In its en banc decision in [Bard v. Gore] the Federal Circuit held that the first, objective part of the [Seagate] test should be decided by the trial judge as a matter of law and not by the jury. In fulfilling this role the judge will objectively assess whether an infringer’s defenses are reasonable in deciding whether or not there was an objectively high likelihood that the infringer’s acts were infringing acts.
To the extent that a defense, e.g. non-infringement, is based on issues of fact, those issues can go to the jury to decide before the judge completes the objective assessment of the defense. If the threshold objective test is satisfied, the jury may then decide as a matter of fact the second part of the test whether the infringer knew or should have known of the risk of infringement.

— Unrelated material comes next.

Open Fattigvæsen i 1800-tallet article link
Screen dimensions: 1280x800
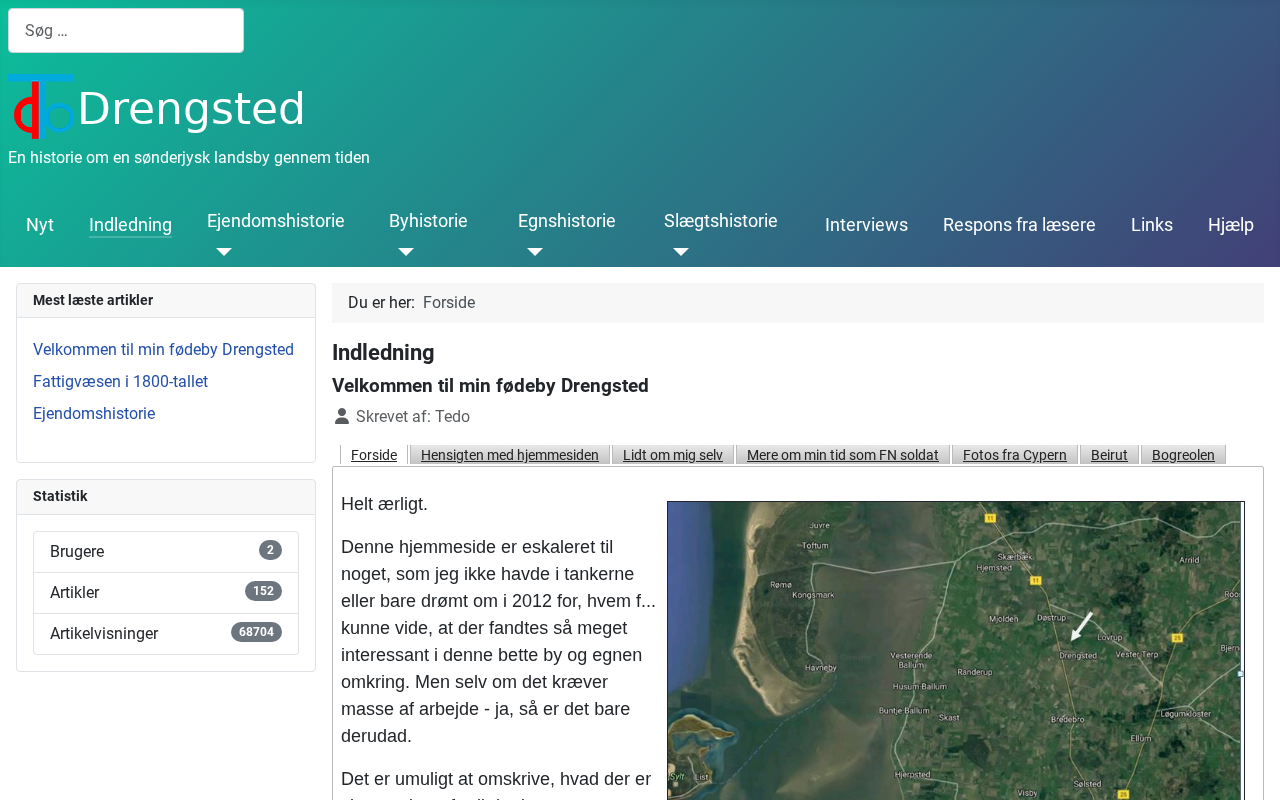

There are steps that a potential infringer with knowledge of a patent can take to minimize the risk of a finding of willfulness in a future lawsuit. These include obtaining an opinion of counsel that the patent is not infringed by the product or is invalid and documenting measures to design around the patent. However, the existence and assertion of a strong non-infringement and/or invalidity defense to a patentee’s assertions of infringement will likely become even more important now that a judge will assess the reasonableness of all defense theories in deciding the first, objective prong of the [Seagate] test.